For more information about the performance and efficiency of the Maglev hashing algorithm, see Maglev: A Fast and Reliable Software Network Load Balancer
(Eisenbud et al.; chapter 3.4).Note
If a group with session affinity enabled consists of several active backends, the backends with the
MAGLEV_HASH
mode selected will distribute traffic randomly whereas the remaining backends will operate in their selected modes. - For each endpoint, the hash function value is calculated in the range from
Panic mode
Panic mode safeguards you against failure of all app instances in case the data load increases drastically.
In this mode, the load balancer will distribute requests across all endpoints, ignoring health check results. You can set the percentage of healthy endpoints that triggers panic mode.
If you don't use panic mode, failure of some backends will further increase the load on backends that are still running. If an application is running at its maximum capacity, all backends will fail, making your service completely unavailable. If you enable panic mode, traffic is again distributed across all your endpoints. Although some requests might fail, the service stays operable. This provides time to increase the application's computing resources automatically or manually.
Locality aware routing
By default, the load balancer evenly distributes traffic between all endpoints of the backend's target groups. If the application is running in multiple availability zones, you can configure the L7 load balancer to send requests to endpoints in the availability zone where the load balancer accepted the request. If no backends are running in this availability zone, the load balancer will send the request to another zone.
If strict locality is enabled, the load balancer will respond with an error (503 Service Unavailable) if no application backends are running in the availability zone that accepted the request.
Health checks
You can enable health checks for backends consisting of target groups. The load balancer will send health check requests to the endpoints at certain intervals and wait for a response during a given timeout.

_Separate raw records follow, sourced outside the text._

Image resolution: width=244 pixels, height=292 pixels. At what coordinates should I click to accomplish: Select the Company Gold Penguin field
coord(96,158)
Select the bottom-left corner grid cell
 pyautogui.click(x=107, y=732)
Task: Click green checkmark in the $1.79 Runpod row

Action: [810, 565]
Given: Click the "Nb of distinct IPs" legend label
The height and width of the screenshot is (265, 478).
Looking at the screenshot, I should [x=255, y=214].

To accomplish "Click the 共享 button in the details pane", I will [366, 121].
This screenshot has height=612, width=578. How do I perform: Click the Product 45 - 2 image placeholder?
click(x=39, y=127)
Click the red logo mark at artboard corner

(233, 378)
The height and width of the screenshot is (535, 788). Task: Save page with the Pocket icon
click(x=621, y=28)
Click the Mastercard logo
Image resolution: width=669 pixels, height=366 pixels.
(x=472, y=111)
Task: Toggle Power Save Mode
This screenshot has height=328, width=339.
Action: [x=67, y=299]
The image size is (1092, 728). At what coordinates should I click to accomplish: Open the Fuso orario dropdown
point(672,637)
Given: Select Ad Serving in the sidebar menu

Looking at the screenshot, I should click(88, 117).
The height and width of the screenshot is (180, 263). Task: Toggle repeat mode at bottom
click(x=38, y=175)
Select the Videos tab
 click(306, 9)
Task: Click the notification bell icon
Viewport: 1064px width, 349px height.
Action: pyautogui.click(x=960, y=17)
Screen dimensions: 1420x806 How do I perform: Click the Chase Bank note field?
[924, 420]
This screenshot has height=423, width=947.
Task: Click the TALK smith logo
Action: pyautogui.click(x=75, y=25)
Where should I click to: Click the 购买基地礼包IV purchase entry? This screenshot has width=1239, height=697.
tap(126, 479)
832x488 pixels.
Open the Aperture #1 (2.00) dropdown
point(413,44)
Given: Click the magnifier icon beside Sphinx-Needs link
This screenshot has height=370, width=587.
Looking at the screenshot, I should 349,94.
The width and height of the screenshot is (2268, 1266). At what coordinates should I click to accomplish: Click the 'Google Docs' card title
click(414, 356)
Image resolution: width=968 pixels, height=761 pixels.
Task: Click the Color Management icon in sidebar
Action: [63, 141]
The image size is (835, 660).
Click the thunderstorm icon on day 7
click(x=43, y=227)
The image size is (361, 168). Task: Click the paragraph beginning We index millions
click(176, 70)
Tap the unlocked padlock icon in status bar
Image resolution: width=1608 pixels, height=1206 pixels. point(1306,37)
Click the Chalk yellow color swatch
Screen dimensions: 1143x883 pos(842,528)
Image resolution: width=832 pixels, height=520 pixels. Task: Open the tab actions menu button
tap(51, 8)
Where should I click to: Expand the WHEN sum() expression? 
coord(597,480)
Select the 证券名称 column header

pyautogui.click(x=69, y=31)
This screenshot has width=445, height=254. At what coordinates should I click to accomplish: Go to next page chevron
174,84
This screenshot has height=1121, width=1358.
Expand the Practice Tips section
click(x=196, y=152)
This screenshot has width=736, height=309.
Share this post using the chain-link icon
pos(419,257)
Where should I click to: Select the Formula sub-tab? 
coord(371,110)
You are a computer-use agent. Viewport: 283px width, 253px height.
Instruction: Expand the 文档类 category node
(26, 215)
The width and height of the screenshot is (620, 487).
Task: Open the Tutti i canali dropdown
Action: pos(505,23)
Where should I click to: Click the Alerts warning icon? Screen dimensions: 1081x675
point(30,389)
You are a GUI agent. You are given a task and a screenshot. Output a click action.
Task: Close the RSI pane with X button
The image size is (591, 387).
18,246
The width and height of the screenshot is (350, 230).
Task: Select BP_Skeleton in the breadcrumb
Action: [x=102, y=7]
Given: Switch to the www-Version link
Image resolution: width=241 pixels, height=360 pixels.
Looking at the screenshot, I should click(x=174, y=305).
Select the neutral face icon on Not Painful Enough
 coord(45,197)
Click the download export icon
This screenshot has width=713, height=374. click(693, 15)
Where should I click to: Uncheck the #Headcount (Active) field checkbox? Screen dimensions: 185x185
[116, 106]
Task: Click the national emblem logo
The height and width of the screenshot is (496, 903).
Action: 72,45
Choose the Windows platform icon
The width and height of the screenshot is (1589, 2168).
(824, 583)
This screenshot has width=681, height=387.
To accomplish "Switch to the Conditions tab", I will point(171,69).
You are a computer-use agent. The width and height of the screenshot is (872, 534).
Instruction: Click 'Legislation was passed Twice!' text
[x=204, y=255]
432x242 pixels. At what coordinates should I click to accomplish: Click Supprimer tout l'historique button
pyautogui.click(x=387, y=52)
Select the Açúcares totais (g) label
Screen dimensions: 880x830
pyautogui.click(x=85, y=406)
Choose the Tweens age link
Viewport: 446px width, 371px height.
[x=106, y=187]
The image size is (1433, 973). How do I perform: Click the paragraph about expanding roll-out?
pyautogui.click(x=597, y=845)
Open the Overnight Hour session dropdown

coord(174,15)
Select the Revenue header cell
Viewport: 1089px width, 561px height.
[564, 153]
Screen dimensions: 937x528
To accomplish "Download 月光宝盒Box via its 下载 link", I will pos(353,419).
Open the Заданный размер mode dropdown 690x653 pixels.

Health checks of the HTTP, gRPC, and Stream types are supported. They match the backend group types. However, the type of a health check does not have to be the same as the group type.
The following health check settings are supported:
-
Timeout: Response waiting time.
-
Interval: Amount of time between health check requests.
-
Resource health indicators: The threshold amount of successful or failed results. If a threshold is exceeded, it indicates that the check passed or failed, respectively.
-
HTTP health check settings:
- Domain name for the
Host
header (HTTP/1.1) or the:authority
pseudo-header (HTTP/2). - Path in the URI of a request to the endpoint.
- HTTP/2 flag.
- Domain name for the
-
Settings of gRPC health checks:
- Name of the service being checked.
-
Settings of Stream health checks (TCP):
- Request body.
- Substring in the response that indicates that the health check was successful. If the request body or response body is not specified, a successful connection to the backend is checked.
Note that if the backend is configured to use TLS with the target group endpoints, health checks also use TLS, e.g.:
- If the type of a health check is HTTP, it will be made over HTTPS.
- For Stream health checks, a TLS connection will be established and the check results will be returned through this connection.